The Surprising PROCESS of Sidama Cuisine
After 5 years of documenting the Sidama tribe’s food ways, Donna
Sillan, MPH has completed the first “Sidama Cookbook” ever written to
capture the traditional art of this ancient and unique cuisine. It is
an anthropological document to preserve the dying art of enset, the
staple of the Sidama. She spent time planting, processing and preparing
enset in Ethiopia before attempted to capture what has only been
transmitted orally to date and is on the verge of extinction.
A blurb from Donna on her shocking process:
Sidama food takes the prize for being the most complicated,
intricate, ancient food processed on the planet. What strikes me as
most amazing is the fact that an ancient people discovered “enset” and
found out how to make it edible and determine its utility as a staple.
How did they figure it out hundreds of years ago?

══════════

| Short problem |
Copy the whole piece on the Sidama cookbook above word for word.

| Supplied material |

══════════

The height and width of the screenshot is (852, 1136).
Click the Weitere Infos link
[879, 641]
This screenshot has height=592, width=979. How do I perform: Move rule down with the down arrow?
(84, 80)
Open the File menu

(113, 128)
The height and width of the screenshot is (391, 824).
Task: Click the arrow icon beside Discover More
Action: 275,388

══════════

| Full output |
The Surprising PROCESS of Sidama Cuisine
After 5 years of documenting the Sidama tribe’s food ways, Donna
Sillan, MPH has completed the first “Sidama Cookbook” ever written to
capture the traditional art of this ancient and unique cuisine. It is
an anthropological document to preserve the dying art of enset, the
staple of the Sidama. She spent time planting, processing and preparing
enset in Ethiopia before attempted to capture what has only been
transmitted orally to date and is on the verge of extinction.
A blurb from Donna on her shocking process:
Sidama food takes the prize for being the most complicated,
intricate, ancient food processed on the planet. What strikes me as
most amazing is the fact that an ancient people discovered “enset” and
found out how to make it edible and determine its utility as a staple.
How did they figure it out hundreds of years ago?